Yelixza Avila wears a shirt with an image of a 1941 pickup truck, under her graduation stole, hood and cord.
Avila wears the t-shirt with the pickup truck honoring her grandfather.

Graduation and the future

Avila’s grandfather died before she defended her Ph.D. dissertation. Her close-knit family was rocked by this event, and Avila went home to grieve and support her family. Avila’s mother made T-shirts in his honor with an image of his truck on the front.

“It’s a ’41 Chevy that he loved to drive us around town. I wanted to bring him along for the ride and honor him in one of the only ways I knew how.
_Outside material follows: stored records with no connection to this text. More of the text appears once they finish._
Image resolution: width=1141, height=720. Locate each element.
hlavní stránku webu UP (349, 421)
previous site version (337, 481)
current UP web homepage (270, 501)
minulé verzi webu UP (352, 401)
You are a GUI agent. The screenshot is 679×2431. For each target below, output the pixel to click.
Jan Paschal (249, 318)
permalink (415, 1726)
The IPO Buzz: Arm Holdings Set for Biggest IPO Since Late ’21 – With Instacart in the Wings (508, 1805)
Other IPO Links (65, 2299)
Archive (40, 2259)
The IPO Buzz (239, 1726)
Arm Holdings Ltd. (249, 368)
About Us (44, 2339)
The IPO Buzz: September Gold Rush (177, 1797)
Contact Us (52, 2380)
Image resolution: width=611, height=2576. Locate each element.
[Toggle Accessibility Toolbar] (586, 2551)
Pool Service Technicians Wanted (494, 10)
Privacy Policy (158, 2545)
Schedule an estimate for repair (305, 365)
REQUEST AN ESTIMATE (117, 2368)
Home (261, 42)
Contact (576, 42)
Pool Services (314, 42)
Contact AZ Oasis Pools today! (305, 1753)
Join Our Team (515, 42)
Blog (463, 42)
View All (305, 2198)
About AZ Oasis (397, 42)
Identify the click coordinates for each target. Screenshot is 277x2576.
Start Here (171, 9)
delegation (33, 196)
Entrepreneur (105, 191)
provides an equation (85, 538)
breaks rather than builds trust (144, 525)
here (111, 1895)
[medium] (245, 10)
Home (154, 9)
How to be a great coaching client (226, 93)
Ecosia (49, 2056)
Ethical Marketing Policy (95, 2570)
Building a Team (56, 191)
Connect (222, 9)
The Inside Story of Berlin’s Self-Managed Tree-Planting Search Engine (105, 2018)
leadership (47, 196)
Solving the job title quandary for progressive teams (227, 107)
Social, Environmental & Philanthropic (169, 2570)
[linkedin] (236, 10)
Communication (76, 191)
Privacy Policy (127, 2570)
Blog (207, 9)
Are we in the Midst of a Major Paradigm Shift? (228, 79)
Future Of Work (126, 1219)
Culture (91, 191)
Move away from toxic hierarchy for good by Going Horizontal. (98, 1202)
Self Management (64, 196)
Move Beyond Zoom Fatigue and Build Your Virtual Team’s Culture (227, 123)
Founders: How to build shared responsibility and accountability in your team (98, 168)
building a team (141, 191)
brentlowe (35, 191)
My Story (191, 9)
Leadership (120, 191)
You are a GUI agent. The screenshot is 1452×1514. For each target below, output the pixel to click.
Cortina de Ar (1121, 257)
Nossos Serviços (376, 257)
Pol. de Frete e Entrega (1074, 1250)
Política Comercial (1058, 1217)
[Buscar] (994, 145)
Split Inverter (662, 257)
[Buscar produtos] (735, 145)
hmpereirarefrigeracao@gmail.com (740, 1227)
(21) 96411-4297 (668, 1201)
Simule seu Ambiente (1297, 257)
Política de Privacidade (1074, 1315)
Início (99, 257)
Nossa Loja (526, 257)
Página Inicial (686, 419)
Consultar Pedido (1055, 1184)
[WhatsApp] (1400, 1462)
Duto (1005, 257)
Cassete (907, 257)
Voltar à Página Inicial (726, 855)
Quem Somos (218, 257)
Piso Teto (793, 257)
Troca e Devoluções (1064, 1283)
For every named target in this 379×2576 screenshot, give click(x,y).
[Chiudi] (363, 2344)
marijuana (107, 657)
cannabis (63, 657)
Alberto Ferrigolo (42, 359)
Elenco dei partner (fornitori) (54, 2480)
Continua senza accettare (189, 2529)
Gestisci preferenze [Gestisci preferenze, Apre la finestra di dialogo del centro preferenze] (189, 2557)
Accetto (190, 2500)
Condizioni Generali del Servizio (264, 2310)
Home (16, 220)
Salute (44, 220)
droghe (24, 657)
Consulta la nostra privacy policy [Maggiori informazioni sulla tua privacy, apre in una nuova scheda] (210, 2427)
So, even though he won’t be in the graduation photos with me and the rest of my family, he’ll still be a part of the memories from this time,” said Avila. 

On Saturday May 11, Avila will be hooded in recognition of completing a Ph.D. in nanoscale science; her family will be in attendance.

She is interviewing with research labs that she will join for her postdoc fellowship, but she will carry her family in her heart as she moves to Bethesda, Maryland, with her partner, their son, and three dogs.  

“I want to make everything worth it. Every moment away is for them, for my family now,” said Avila. “I’ve been so fortunate, I look into the past, and I was surrounded by amazing mentors who believed in me, until I started to believe in myself.”